RENCONTRE MARIE-HÉLÈNE ROUX – « Je voulais que l’on puisse avoir cette douleur dans Muganga, sans voyeurisme. »

Crédit : petites poupées production

Fraîchement auréolé de trois prix au dernier Festival du film francophone d’Angoulême, Muganga, celui qui soigne sort enfin en salles après le parcours de combattante entrepris pendant dix ans par sa réalisatrice passionnée et déterminée Marie-Hélène Roux. Rencontre.

Sorociné : Comment commence le projet Muganga ? Pourquoi s’intéresser à la figure du Dr Denis Mukwege ?

Marie-Hélène Roux : En fait, l'histoire a commencé à la rencontre avec le sujet, en 2014, donc quatre ans avant que le docteur soit nommé prix Nobel de la paix. J'ai été choquée par la situation tragique en république démocratique du Congo. Il faut savoir que je suis née au Gabon, j'ai grandi dans différents pays d'Afrique ; j’ai donc un attachement très fort avec le continent africain. Quand j'ai découvert les écrits des Drs Denis Mukwege et Guy-Bernard Cadière, j'ai été bouleversée. J'ai fait face à mon ignorance, alors que pourtant, je m'intéresse à cette terre que j'aime. J'ai été aussi très inspirée, émue, par la force extraordinaire du combat de cet homme, le Dr Denis Mukwege, et par la force des femmes.

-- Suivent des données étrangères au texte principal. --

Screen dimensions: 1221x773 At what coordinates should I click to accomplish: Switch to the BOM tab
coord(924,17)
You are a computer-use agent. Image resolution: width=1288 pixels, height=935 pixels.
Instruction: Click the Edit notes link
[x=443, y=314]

Par la suite, je l'ai rencontré. Je suis allée sur place, à Bukavu, dans l'hôpital du Dr Mukwege à Panzi. Dans cette situation, il y avait le pire et le meilleur de l'humanité, c'est-à-dire qu'il y avait une force de vivre, une intensité et une dignité, et pour moi c'était important de les relater. Il faut refuser l'indifférence, parce que malheureusement, le corps de la femme, non seulement dans cette partie du monde mais partout dans le monde, est un champ de bataille. Le viol est une arme de guerre. Mais il y a aussi là des êtres qui s'unissent, qui, dans cet endroit, créent un modèle de vie, un modèle de société, où le soin est collectif, où une collectivité de femmes s'unit pour faire face.

En langue swahili, Muganga signifie « celui/celle qui soigne ». Votre film est écrit autour de deux personnages centraux qui sont le Dr Mukwege et le Dr Cadière, mais vous choisissez d’en faire un récit choral avec des personnages féminins – qu’on imagine fictifs mais nourris de tous les témoignages que vous avez recueillis. À quel moment du processus d’écriture vous vient-il l'idée de faire un film choral avec leurs voix à elles ?

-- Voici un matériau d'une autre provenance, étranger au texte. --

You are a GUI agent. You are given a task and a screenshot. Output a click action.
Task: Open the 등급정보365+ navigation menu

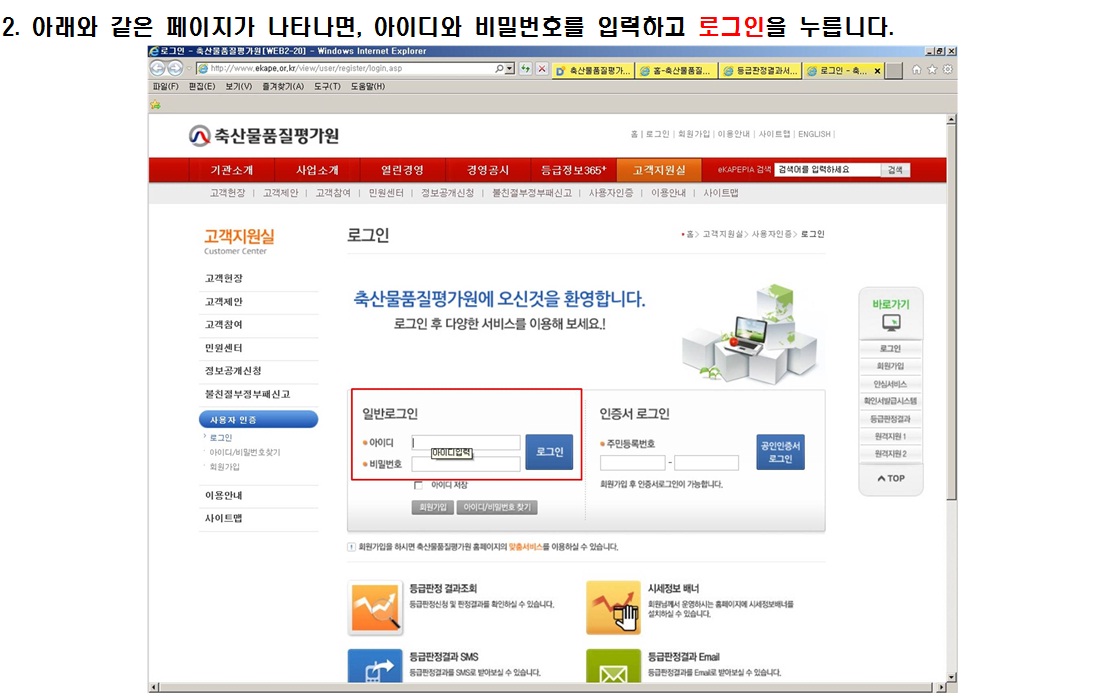[574, 170]
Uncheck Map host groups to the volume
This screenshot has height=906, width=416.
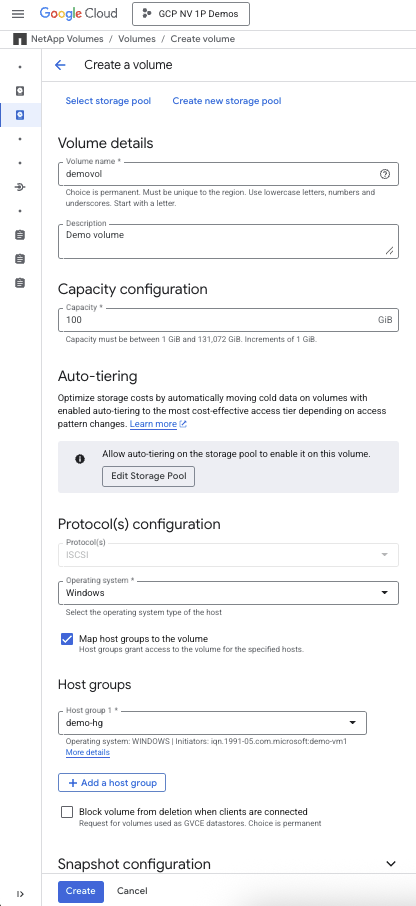(67, 639)
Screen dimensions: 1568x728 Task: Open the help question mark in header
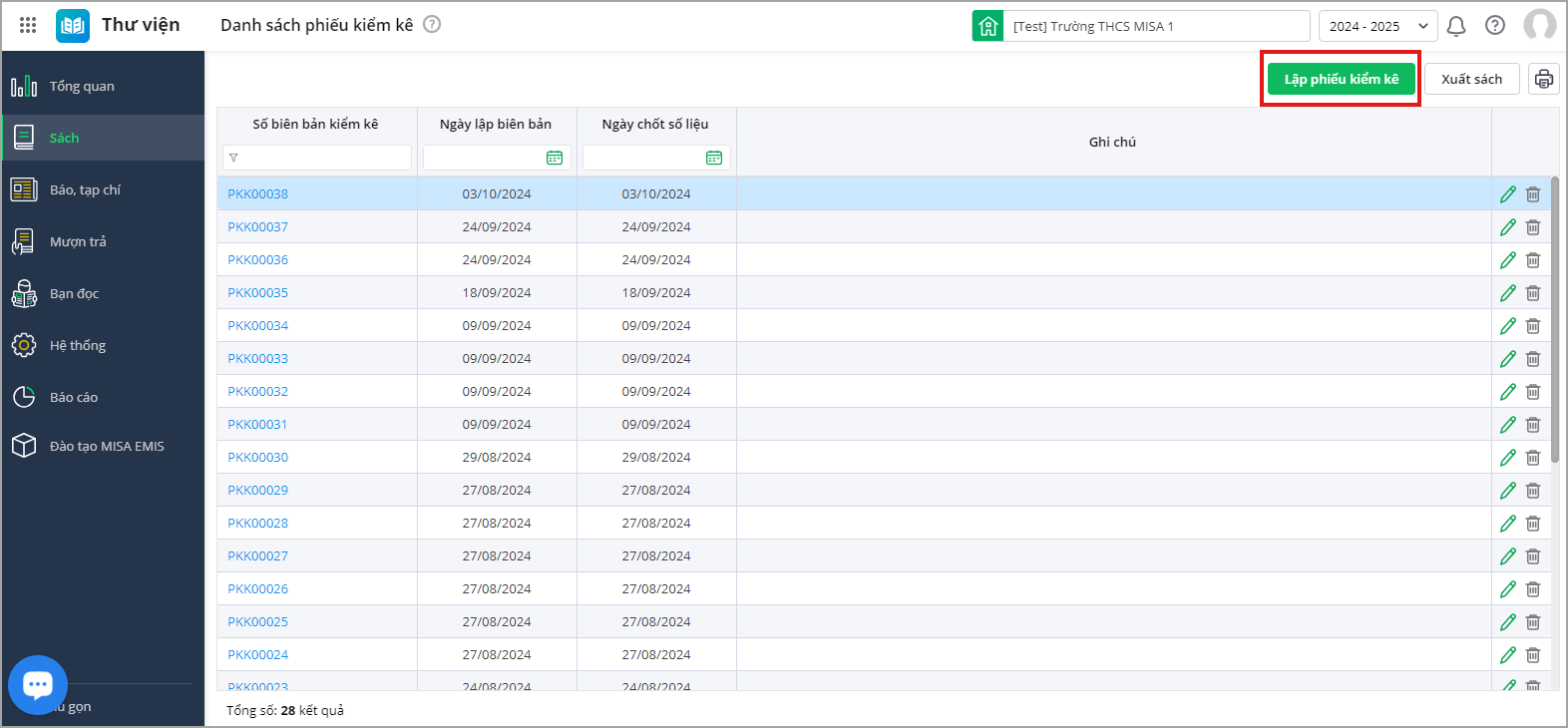pyautogui.click(x=1495, y=26)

M-H. R. : Quand j'ai rencontré le Dr Mukwege, il parlait toujours des femmes. Denis Mukwege dit que c'est la force des femmes qui le tient. Il dit que demain, il faut que les femmes gouvernent. Il voit la force, l'humanité et cette sororité qu'il y a entre elles. Il en parle bien mieux. Le sujet, ce sont les femmes, en fait. Bien sûr, il y a le Dr Mukwege et le Dr Cadière, mais eux aussi, quand ils parlent, ils parlent des femmes, et ils ne seraient pas là s'ils n'étaient pas guidés par cet élan des femmes.

Quand, je suis allée sur place, moi et mon coauteur Jean-René Lemoine avons décidé tout de suite qu’il était important de traiter leur rencontre et non leurs vies, même si elles sont extraordinaires. Cette rencontre entre médecins me permettait de développer des personnages féminins, qui sont très nombreux, et faire en sorte que les femmes ne soient pas juste une statistique de plus. Le Dr Mukwege en parle comme des survivantes. Elles ne sont pas définies comme des victimes. Elles se relèvent, elles se battent, et ce sont elles qui ont la solution, ce sont elles qui le protègent à la fin. Pour moi, c'est une œuvre chorale. De la même manière que le soin est collectif, le film se devait d'avoir une dimension féminine très forte.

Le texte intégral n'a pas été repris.